Passage to read >>
Re: [PATCH v2] openrisc: Add cacheinfo support

Stafford Horne Sat, 15 Mar 2025 23:59:17 -0700

On Sun, Mar 16, 2025 at 02:09:37AM +0530, Sahil Siddiq wrote:
> Add cacheinfo support for OpenRISC.
> 
> Currently, a few CPU cache attributes pertaining to OpenRISC processors
> are exposed along with other unrelated CPU attributes in the procfs file
> system (/proc/cpuinfo). However, a few cache attributes remain unexposed.
> An attempt is also made to pull these CPU cache attributes without
> detecting if the relevant cache exists.
> 
> This patch provides a mechanism that the generic cacheinfo infrastructure
> can employ to expose these attributes via the sysfs file system. These
> attributes are exposed in /sys/devices/system/cpu/cpuX/cache/indexN.
> Cache attributes are pulled only when the cache component is detected.
> 
> The implementation to pull cache attributes from the processor's
> registers has been moved from arch/openrisc/kernel/setup.c with a few
> modifications.
> 
> The patch also moves cache-related fields out of struct cpuinfo_or1k and
> into its own struct to keep the implementation straightforward. This
> reduces duplication of cache-related fields while keeping cpuinfo_or1k
> extensible in case more cache descriptors are added in the future.
> 
> This implementation is based on similar work done for MIPS and LoongArch.
> 
> Signed-off-by: Sahil Siddiq <[email protected]>
> ---
> Changes from v1 -> v2:
> - Changed patch prefix from RFC to PATCH.
> - cacheinfo.c: Print number of sets. Remove integer padding.
> - dma.c
>   (page_set_nocache): Access cache attributes only if component exists.
>   (arch_sync_dma_for_device): Likewise.
> - cache.c: Likewise.
> - init.c: Likewise.


I think it may be better to split these cache op change out to a separate patch
which we can sequence in before cacheinfo and make your changes a series.

>  arch/openrisc/include/asm/cpuinfo.h |  16 +++--
>  arch/openrisc/kernel/Makefile       |   2 +-
>  arch/openrisc/kernel/cacheinfo.c    | 106 ++++++++++++++++++++++++++++
>  arch/openrisc/kernel/dma.c          |  22 +++---
>  arch/openrisc/kernel/setup.c        |  45 ------------
>  arch/openrisc/mm/cache.c            |  11 ++-
>  arch/openrisc/mm/init.c             |   8 ++-
>  7 files changed, 144 insertions(+), 66 deletions(-)

Item-finding records:
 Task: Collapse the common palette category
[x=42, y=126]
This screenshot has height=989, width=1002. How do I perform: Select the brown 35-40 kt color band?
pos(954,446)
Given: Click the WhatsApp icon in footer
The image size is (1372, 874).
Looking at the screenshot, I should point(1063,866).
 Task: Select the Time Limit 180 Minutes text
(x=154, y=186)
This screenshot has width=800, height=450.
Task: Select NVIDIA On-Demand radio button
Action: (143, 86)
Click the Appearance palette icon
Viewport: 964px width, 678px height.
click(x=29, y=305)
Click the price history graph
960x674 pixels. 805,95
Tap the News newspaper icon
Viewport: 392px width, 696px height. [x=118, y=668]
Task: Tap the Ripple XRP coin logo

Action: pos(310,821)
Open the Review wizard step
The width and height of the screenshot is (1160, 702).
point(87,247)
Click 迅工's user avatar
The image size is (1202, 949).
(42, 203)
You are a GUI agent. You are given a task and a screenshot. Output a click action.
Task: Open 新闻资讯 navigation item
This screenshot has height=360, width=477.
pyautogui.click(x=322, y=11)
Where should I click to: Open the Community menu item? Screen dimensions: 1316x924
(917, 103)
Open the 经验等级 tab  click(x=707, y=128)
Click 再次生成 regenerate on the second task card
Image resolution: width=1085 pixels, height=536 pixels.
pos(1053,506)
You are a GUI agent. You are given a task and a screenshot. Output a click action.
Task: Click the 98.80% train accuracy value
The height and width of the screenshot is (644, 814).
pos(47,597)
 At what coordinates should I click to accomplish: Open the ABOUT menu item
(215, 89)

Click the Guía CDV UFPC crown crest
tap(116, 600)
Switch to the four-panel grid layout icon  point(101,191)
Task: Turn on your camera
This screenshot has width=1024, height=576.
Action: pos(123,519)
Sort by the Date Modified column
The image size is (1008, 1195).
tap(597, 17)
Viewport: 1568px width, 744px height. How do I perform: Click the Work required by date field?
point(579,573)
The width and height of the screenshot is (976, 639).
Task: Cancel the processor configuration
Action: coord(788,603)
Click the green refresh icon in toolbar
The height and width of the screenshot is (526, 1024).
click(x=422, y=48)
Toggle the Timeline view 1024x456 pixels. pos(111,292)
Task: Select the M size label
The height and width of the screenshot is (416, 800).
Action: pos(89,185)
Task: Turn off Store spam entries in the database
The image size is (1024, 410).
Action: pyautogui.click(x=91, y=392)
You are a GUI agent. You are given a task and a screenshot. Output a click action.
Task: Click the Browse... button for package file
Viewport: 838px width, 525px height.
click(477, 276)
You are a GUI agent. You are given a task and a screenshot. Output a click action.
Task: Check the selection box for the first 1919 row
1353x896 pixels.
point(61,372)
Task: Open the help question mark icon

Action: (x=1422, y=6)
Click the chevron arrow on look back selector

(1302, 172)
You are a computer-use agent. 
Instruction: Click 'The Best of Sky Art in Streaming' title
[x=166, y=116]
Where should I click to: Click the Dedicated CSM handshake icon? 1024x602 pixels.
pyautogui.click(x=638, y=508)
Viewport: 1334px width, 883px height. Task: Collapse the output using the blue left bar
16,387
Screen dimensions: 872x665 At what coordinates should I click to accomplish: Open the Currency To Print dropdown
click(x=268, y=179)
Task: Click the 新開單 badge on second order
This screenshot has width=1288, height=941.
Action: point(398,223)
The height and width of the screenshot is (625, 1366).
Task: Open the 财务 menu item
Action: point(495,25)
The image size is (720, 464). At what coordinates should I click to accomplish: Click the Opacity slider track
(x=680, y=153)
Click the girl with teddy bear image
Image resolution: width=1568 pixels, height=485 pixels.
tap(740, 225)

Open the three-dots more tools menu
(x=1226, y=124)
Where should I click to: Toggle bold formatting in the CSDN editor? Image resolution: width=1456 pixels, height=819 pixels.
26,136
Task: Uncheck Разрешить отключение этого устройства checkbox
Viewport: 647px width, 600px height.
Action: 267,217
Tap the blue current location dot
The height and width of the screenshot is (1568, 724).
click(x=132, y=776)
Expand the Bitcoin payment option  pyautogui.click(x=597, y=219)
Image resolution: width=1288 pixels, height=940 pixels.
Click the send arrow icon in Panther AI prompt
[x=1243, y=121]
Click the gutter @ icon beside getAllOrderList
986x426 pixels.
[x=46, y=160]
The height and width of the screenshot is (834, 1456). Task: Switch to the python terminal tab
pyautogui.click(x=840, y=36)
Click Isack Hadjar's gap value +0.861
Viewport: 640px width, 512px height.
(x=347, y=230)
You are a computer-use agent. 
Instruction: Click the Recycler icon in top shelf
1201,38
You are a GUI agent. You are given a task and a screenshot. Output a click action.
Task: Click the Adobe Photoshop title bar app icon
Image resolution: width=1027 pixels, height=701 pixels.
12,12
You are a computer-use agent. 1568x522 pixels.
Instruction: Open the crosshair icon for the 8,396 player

Exercise objective >> From the OpenRISC cacheinfo patch thread, repeat the text between "I think it may" and "insertions(+), 66 deletions(-)", inclusive.

Solved problem >>
I think it may be better to split these cache op change out to a separate patch
which we can sequence in before cacheinfo and make your changes a series.

>  arch/openrisc/include/asm/cpuinfo.h |  16 +++--
>  arch/openrisc/kernel/Makefile       |   2 +-
>  arch/openrisc/kernel/cacheinfo.c    | 106 ++++++++++++++++++++++++++++
>  arch/openrisc/kernel/dma.c          |  22 +++---
>  arch/openrisc/kernel/setup.c        |  45 ------------
>  arch/openrisc/mm/cache.c            |  11 ++-
>  arch/openrisc/mm/init.c             |   8 ++-
>  7 files changed, 144 insertions(+), 66 deletions(-)